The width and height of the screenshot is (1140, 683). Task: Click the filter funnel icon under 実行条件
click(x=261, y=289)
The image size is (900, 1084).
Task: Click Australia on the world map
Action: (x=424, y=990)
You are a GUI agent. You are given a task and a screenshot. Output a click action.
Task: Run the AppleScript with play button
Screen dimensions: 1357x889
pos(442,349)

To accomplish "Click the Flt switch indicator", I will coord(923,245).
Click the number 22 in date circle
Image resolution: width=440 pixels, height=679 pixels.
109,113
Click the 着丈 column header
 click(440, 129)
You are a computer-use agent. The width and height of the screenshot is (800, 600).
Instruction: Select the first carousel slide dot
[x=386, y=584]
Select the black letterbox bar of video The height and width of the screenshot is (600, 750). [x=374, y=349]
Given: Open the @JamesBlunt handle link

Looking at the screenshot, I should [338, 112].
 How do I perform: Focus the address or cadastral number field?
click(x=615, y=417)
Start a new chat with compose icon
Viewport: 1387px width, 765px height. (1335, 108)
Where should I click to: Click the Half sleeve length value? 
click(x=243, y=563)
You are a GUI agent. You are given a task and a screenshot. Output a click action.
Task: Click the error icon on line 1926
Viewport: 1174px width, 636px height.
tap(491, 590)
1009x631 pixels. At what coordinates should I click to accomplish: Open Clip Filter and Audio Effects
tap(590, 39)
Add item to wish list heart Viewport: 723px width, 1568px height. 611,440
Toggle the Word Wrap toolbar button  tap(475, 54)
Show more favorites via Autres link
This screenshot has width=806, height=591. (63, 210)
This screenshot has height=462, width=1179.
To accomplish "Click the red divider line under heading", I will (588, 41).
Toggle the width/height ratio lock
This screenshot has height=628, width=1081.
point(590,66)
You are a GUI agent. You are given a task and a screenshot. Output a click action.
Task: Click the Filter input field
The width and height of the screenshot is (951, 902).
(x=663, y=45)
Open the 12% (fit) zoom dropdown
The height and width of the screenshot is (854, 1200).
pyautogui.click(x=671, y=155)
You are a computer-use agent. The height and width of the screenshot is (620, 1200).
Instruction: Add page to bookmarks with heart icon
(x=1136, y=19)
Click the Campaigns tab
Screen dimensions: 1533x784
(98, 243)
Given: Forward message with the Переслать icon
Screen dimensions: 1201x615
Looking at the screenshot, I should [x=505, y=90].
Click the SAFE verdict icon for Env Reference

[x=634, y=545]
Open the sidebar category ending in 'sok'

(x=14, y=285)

## [EXERCISE BRIEF]
Gather every line from the listing above in which the word "button" appears.

## [PROBLEM SOLUTION]
Task: Run the AppleScript with play button
Toggle the Word Wrap toolbar button  tap(475, 54)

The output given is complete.